- Cover to issue #1, art by Neal Adams

Publication information
- Publisher: Continuity Comics
- Format: Standard
- Publication date: May 1989 - December 1990; 1993–1994
- No. of issues: 4 (in Urth 4), 7 (in Earth 4)
- Main character: Urth 4

Creative team
- Written by: Peter Stone
- Artist: Neal Adams (covers)
- Penciller(s): Trevor Von Eeden (Urth 4); Walter McDaniels, Aron Weisenfeld, Vicente Alcazar (Earth 4)
- Inker(s): Ian Akin & Brian Garvey (Urth 4); Richard Bennett, Andres Klasik, Jeff Fefferty, Horacio Ottolini, Nelson Luty (Earth 4)
- Colorist(s): Liz Berube (Urth 4); Cory Adams, Tom Roberts, Victoria Erskine, Fabio Schlachticus, Scott Rockwell (Earth 4)

= Urth 4 =

Urth 4 is a comic book series created by Peter Stone, Neal Adams and Trevor Von Eeden and published by Continuity Comics. The series ran for four issues (May 1989 – December 1990), and was then revived as Earth 4 in 1993, running for a total of seven more issues.

==Series overview==
The title featured the adventures of a team of elementals created when Ms. Mystic was injured and called upon the Earth to help her. In response, the Earth gives Dwight Good, Kelly Kane, Baron Cotter, and Dennis Swan the powers of the four elements.
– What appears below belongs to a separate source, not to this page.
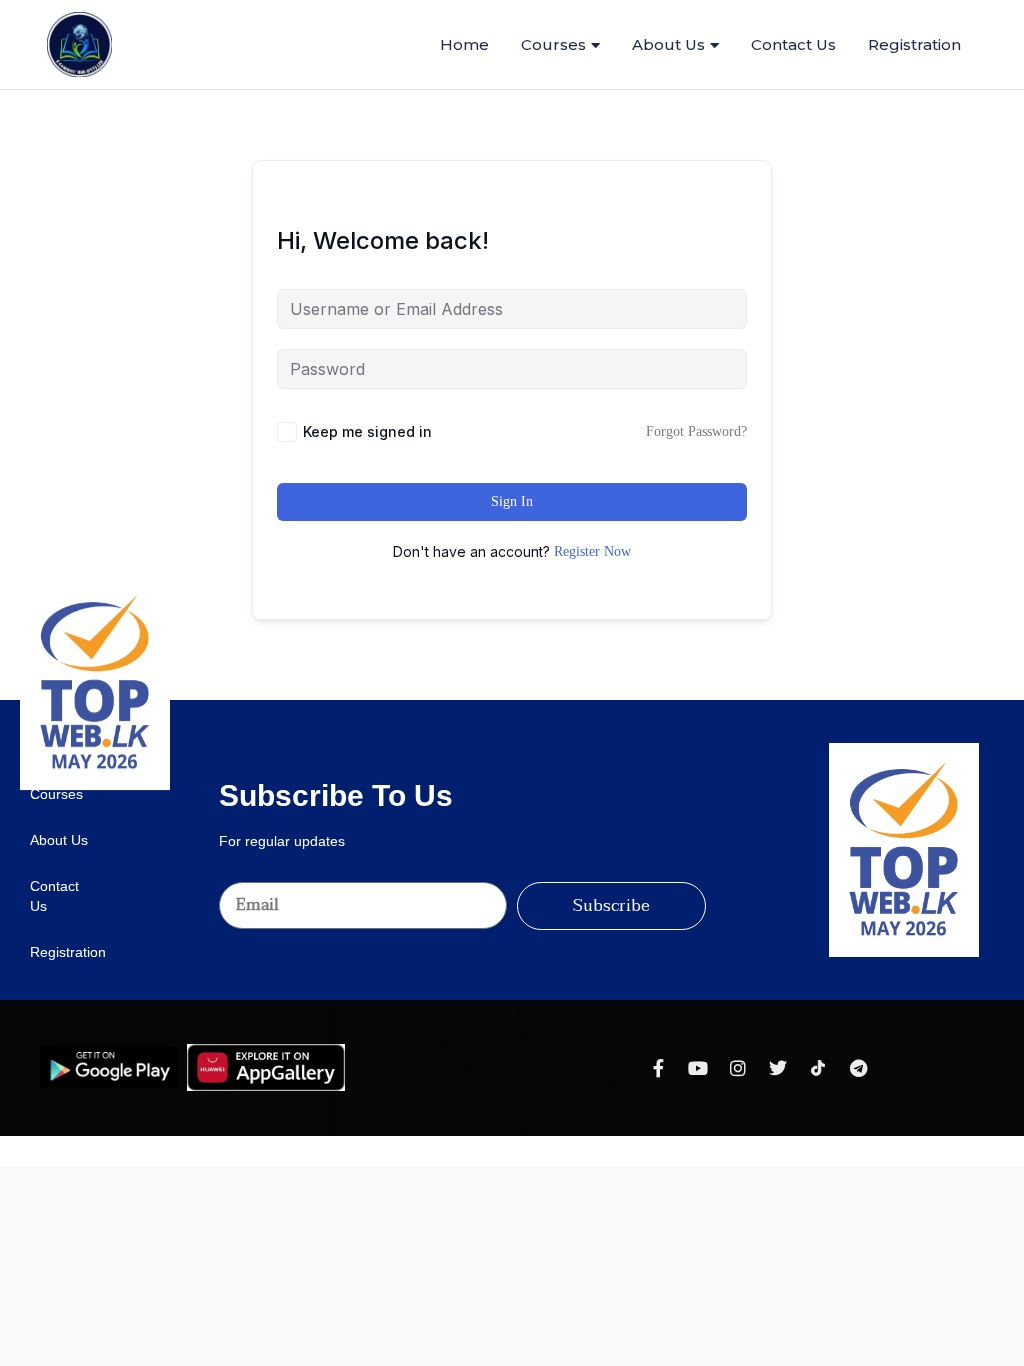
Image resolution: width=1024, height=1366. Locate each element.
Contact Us (793, 44)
At first calling themselves the Elementalists, they later choose the name Urth 4. The members of Urth 4 are Fyre, Watr, Ayre, and Urth, who are charged by the Earth to protect the environment from those who would harm it. The stories in their four-issue series had Urth 4 facing off against strip mining companies, a garbage monster, and pollution from an automobile plant.